Nuovo smartphone Philips riceve la certificazione dal TENAA, ma non promette nulla di buono

A quanto pare sempre più produttori di elettronica di consumo vogliono approcciarsi al fiorente mercato degli smartphone. Ne hanno ben motivo, questo senza dubbio, ma a volte viene effettivamente da chiedersi cosa porti aziende come Philips a lanciare dispositivi concettualmente vecchi in un 2017 in cui la concorrenza ha ormai stabilito standard impareggiabili. Perfino Sharp sembra voler essere in un certo senso “temeraria” a riguardo, e, per chi non lo sapesse, sono piuttosto recenti i rumor che la vedono al lavoro su un device senza cornici.

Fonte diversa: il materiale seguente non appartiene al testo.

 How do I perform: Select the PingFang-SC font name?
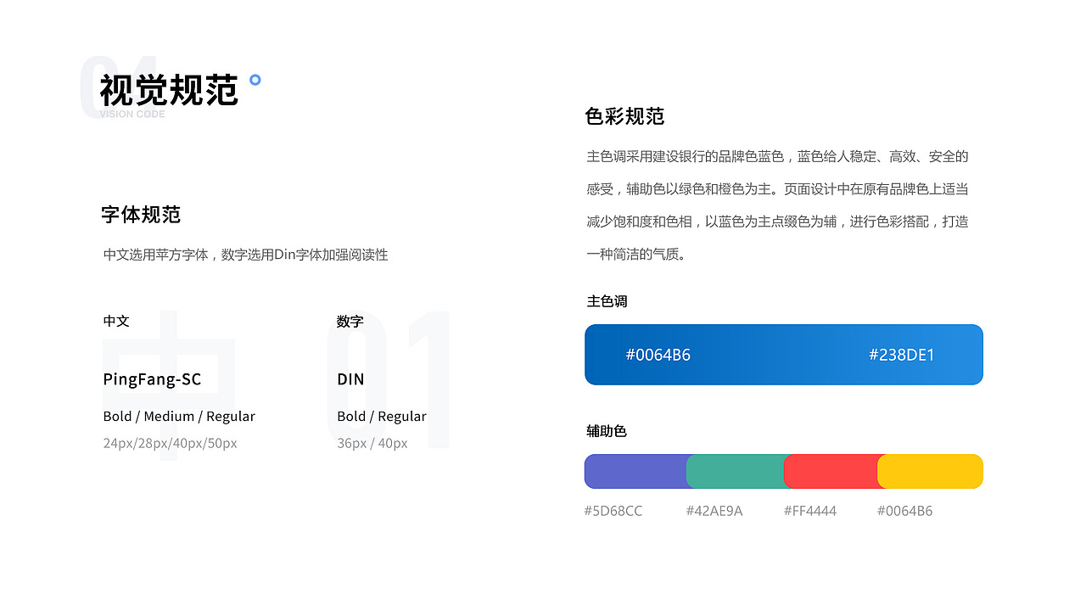(152, 378)
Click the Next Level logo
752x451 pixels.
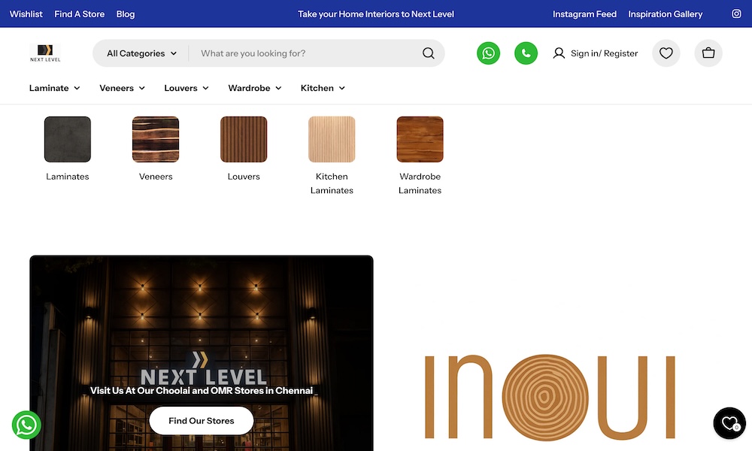pyautogui.click(x=45, y=53)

Non è ancora un dispositivo presentato ufficialmente ma la certificazione del TENAA lo rende per ovvie ragioni un prodotto fatto e finito sotto tutti gli aspetti. Una certificazione che, per come ritrae al momento il terminale, dipinge il misterioso Philips S310X come un device con sistema operativo Android Marshmallow 6.0 disponibile in tre varianti: 1/2/3GB di RAM e rispettivamente 8/16/32GB di ROM. Molto basilari anche il display da 5″ HD Ready, la CPU ignota di 1.25GHz ed infine la batteria di soli 2000 mAh.

Secondo quanto riportato dal TENAA, il Philips S310X avrà supporto alla tecnologia VoLTE e piena compatibilità con le reti a 900, 800, 1800 MHz, 2GHz, ecc… Il comparto fotografico dovrebbe poi vedere un sensore posteriore da 8MP ed un obiettivo anteriore da 2MP, entrambi con risoluzione sub-HD per foto e video.

Uno smartphone, insomma, che non dovrebbe in alcun modo avere la minima incidenza sul mercato. Altamente probabile che il suo debutto venga confinato ad alcuni territori asiatici selezionati.